Irma Hibert nel libro racconta quando e come decise di lasciare Sarajevo e come arrivò infine a Trieste, dove iniziò, pur tra tante difficoltà, la sua nuova esistenza. Una chiave di salvezza venne sempre rappresentata dai libri, dalle letture, dallo studio (“Per me leggere divenne una ragione di vita, di resistenza. Di fiducia verso quanto mi aspettava”).

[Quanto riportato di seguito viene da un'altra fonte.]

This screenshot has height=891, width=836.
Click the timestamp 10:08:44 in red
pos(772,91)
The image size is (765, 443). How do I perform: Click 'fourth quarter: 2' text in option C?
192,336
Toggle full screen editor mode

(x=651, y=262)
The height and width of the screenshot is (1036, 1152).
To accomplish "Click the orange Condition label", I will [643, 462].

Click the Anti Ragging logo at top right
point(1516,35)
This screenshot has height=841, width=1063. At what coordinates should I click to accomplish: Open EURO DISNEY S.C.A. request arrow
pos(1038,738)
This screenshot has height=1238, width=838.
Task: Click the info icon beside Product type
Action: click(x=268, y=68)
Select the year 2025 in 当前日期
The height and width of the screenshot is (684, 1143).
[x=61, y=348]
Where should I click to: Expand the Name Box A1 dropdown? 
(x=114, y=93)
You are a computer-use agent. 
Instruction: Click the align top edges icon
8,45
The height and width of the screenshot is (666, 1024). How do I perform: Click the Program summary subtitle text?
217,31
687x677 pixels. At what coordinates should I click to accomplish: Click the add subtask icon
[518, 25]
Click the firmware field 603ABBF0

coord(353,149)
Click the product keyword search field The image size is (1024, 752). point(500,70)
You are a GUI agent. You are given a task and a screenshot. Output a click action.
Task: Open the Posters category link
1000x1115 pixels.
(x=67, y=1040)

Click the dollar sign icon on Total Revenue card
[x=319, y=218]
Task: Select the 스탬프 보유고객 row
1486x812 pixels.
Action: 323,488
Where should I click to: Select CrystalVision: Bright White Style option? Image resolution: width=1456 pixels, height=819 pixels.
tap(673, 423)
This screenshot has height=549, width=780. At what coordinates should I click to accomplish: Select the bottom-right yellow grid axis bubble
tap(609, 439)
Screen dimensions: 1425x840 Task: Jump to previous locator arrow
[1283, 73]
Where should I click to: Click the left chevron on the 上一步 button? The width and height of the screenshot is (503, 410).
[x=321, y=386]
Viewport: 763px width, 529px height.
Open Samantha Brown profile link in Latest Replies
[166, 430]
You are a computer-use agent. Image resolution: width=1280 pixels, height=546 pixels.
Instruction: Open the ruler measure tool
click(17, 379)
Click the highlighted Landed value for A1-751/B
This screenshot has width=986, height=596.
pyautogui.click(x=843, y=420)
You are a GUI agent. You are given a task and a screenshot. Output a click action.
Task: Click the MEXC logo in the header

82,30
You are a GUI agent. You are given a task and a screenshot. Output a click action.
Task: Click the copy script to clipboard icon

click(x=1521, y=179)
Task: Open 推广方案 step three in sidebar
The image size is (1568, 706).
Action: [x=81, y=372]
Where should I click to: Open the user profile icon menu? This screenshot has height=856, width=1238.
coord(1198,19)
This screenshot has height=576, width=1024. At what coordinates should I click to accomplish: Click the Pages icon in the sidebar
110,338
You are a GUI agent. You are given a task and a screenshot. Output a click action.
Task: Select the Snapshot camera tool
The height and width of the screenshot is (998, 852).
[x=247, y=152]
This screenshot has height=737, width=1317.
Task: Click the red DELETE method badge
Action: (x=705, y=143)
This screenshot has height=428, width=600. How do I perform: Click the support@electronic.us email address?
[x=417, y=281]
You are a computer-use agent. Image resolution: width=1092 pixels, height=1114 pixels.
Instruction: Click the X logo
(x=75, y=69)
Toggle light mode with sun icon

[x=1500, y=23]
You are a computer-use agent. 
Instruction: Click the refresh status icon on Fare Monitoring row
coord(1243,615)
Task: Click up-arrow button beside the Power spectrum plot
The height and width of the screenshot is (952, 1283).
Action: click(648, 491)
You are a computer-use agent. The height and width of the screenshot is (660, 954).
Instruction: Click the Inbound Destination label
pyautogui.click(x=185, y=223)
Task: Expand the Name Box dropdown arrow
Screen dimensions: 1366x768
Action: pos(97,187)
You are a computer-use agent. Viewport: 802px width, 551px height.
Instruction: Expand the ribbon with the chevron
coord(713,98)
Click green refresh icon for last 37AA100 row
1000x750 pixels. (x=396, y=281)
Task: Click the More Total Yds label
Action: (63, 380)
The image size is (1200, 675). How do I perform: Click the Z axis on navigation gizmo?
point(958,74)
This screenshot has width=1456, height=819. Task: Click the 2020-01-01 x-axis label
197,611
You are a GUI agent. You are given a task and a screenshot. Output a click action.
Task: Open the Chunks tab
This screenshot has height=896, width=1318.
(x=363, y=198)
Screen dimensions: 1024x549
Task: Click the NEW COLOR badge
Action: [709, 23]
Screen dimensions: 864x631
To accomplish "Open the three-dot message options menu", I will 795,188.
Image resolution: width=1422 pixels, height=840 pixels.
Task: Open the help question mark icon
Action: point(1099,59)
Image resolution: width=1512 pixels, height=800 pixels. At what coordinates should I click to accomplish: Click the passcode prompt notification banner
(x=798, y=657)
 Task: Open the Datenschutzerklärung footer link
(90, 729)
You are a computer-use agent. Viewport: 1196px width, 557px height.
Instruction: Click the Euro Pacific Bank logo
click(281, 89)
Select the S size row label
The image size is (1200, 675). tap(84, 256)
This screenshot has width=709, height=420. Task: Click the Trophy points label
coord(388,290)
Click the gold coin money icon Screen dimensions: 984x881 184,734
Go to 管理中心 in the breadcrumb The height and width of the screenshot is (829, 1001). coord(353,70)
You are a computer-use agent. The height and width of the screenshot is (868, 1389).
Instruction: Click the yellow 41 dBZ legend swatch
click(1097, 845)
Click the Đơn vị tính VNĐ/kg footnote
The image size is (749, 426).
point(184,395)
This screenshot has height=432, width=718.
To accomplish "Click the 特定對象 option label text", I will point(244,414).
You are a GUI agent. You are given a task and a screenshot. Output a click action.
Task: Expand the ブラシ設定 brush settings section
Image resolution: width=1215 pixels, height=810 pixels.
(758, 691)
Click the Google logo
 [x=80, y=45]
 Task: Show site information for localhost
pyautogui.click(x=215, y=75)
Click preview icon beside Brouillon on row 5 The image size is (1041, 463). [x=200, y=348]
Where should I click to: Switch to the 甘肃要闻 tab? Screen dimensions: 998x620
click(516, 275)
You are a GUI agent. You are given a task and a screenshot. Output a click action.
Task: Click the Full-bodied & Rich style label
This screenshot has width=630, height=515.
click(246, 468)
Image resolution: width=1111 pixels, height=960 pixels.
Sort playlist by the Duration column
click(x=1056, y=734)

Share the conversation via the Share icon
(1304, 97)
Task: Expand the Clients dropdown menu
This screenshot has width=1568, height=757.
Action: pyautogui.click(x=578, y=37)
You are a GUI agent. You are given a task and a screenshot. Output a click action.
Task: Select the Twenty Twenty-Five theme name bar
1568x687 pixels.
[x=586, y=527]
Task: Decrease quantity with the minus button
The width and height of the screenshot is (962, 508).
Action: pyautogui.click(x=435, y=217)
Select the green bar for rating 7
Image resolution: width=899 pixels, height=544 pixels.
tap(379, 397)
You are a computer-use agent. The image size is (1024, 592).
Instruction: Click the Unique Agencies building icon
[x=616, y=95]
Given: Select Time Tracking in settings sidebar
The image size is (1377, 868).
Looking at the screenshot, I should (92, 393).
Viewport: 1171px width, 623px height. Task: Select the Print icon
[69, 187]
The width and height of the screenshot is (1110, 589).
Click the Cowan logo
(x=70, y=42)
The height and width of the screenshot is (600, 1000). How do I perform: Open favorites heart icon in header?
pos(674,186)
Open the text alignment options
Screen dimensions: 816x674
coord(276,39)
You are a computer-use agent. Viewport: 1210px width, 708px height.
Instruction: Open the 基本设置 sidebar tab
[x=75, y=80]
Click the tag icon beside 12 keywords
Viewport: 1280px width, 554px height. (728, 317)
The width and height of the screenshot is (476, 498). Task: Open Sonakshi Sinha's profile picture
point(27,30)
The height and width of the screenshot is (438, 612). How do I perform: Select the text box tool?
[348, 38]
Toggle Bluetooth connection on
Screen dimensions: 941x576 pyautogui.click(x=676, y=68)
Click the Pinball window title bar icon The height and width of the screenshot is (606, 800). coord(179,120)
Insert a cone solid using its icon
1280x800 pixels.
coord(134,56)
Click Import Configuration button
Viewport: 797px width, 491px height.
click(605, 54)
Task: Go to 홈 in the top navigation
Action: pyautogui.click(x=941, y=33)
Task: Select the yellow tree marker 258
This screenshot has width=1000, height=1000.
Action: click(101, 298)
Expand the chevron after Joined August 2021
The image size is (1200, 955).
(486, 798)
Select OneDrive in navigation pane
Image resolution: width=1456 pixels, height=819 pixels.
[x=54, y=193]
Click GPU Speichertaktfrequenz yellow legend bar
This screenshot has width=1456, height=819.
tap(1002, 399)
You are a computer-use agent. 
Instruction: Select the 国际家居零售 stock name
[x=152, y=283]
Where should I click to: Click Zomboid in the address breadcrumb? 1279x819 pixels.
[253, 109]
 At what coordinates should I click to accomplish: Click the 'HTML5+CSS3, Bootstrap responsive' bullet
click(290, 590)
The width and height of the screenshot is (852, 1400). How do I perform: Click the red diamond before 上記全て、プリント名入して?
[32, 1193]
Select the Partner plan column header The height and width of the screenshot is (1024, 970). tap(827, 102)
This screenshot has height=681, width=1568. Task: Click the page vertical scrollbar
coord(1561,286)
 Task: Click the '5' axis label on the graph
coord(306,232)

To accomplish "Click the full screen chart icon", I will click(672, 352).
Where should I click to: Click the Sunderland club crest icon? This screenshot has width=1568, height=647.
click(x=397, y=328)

L'autrice ha donato infine al pubblico un pensiero: “L'assedio durò a lungo perché la Bosnia non ebbe aiuti. Venimmo abbandonati a noi stessi. Quella terra non rivestiva alcun interesse economico. Si arrivò al trattato di Dayton solamente dopo la terribile strage di Srebrenica. E si giunse così ad accordi di pace che dopo 30 anni non hanno risolto i problemi. La convivenza è ancora difficile, la Serbia non ha rinunciato alle sue mire, la situazione è pericolosa. Lì si vive con il fiato sospeso. Quando ci torno non riconosco più la mia Sarajevo. E non è solo una questione di edifici ricostruiti”.